Carlo Ratti è un architetto, urbanista e accademico italiano. Insegna presso il Massachusetts Institute of Technology di Boston dove dirige il MIT Senseable City Lab. Secondo la rivista “Wired” è una delle “50 persone che cambieranno il mondo”.
Professor Ratti, come cambieranno le città e soprattutto le grandi megalopoli dopo il Covid-19?
«Per rispondere a questa domanda dobbiamo innanzitutto guardare all’esperienza degli ultimi due anni. All’inizio dell’emergenza sanitaria, mentre il lockdown svuotava le strade delle nostre metropoli, diversi esperti avevano predetto la fine delle città e un ritorno in massa ai borghi. In realtà è successo tutto il contrario: la pandemia ha messo in moto un fortissimo potenziale di rinascita e innovazione urbana – la versione nello spazio fisico di quello che l’economista Joseph Schumpeter chiamava “distruzione creativa”.

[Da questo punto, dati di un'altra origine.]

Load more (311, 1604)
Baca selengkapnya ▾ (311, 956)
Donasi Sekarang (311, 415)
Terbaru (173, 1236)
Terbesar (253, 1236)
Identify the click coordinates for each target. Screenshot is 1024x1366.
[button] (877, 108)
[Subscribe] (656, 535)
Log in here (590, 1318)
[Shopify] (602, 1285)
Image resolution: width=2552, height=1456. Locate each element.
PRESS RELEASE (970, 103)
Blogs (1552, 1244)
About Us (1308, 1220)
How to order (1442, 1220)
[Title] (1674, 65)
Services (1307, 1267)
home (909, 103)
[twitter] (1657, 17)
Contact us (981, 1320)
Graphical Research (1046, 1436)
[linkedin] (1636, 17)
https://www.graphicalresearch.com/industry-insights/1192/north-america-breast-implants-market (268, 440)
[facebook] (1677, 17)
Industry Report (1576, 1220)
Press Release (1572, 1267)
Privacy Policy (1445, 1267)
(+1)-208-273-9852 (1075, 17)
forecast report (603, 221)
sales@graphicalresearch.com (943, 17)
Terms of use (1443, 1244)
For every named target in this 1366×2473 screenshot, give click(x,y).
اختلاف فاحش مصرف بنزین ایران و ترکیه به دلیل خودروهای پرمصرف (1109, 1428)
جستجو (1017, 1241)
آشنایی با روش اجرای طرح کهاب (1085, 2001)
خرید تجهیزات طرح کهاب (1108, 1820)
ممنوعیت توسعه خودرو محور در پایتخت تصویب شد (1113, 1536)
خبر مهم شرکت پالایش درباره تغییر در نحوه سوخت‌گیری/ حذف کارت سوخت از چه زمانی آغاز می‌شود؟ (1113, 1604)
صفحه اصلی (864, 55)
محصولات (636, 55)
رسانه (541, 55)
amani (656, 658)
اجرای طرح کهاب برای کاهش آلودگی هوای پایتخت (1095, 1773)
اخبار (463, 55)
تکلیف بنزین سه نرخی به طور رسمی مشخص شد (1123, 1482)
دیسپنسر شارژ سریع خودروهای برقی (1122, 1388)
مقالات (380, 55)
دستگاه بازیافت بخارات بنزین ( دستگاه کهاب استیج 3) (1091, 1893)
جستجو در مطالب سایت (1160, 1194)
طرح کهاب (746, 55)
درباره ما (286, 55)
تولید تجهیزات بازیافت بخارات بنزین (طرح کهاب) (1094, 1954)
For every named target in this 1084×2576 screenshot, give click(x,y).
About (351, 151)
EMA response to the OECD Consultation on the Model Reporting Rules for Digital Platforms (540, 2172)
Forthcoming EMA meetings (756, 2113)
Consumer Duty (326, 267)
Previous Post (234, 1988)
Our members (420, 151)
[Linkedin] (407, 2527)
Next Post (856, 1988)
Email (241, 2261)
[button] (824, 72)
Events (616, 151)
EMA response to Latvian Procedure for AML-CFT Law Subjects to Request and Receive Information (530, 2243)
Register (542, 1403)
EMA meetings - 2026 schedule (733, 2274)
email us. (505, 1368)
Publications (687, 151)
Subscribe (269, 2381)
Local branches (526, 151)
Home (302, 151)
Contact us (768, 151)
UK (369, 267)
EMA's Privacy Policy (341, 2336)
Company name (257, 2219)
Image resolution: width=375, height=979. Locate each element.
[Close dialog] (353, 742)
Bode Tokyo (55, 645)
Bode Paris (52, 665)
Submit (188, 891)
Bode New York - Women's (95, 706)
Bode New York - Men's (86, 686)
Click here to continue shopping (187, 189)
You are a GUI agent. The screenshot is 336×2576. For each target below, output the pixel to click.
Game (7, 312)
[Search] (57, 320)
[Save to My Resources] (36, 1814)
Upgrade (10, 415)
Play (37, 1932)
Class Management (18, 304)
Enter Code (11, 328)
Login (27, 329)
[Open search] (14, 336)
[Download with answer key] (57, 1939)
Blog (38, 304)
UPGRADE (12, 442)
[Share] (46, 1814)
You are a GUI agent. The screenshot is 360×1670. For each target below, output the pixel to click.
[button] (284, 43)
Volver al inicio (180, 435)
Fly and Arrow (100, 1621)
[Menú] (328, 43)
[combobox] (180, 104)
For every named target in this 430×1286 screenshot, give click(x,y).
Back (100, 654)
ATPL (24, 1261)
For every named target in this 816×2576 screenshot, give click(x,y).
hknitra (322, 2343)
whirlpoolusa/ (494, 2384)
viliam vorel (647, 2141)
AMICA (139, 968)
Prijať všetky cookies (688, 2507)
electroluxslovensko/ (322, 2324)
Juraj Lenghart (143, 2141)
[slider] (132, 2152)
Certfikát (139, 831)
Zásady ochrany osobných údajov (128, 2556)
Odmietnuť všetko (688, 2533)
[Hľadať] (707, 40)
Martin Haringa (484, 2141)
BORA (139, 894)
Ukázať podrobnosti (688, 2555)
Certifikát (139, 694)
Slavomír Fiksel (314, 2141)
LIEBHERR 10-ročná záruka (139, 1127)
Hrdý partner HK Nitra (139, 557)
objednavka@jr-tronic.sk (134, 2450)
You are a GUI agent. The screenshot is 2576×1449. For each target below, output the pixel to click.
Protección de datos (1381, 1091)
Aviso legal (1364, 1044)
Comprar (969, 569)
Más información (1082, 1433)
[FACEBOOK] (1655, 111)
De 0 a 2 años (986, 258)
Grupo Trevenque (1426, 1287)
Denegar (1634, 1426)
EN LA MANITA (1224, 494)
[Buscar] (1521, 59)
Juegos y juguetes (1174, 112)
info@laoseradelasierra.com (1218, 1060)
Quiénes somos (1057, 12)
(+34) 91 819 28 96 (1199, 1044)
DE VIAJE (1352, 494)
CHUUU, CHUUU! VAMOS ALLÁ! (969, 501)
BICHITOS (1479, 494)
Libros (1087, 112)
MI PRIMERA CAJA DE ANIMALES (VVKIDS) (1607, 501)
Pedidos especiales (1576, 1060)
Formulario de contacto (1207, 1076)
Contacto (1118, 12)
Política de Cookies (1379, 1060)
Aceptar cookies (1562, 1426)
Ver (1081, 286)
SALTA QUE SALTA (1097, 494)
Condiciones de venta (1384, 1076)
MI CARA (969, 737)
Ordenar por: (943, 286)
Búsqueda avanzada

In generale, la pandemia ha agito come acceleratore di cambiamenti già in corso. Nel mezzo della situazione di emergenza, sindaci e funzionari metropolitani si sono trovati sprovvisti di “casi studio”, e hanno pertanto potuto adottare un approccio sperimentale, basato su prove ed errori, per riuscire a rispondere ai nuovi bisogni dei cittadini. Un esempio su tutti: le molte azioni di “urbanistica tattica” che – da Milano a Barcellona – hanno permesso di restituire spazio pubblico a pedoni e ciclisti.
Che cosa accadrà in futuro, quindi? Nessuno ha la sfera magica, ma ora che lo stato d’emergenza è stato fortunatamente superato quasi ovunque, io credo sia essenziale mantenere l’approccio sperimentale di “distruzione creativa” di cui dicevo poco fa. Se i soggetti pubblici e privati sapranno continuare a usare la città come banco di prova per nuove idee, e se i cittadini continueranno a partecipare attivamente alla discussione collettiva sul futuro civico – accettando al contempo, con il giusto grado di fiducia e pazienza, che per forza di cose alcune sperimentazioni saranno meno di successo di altre – io credo che le nostre città potranno davvero diventare più belle e accoglienti».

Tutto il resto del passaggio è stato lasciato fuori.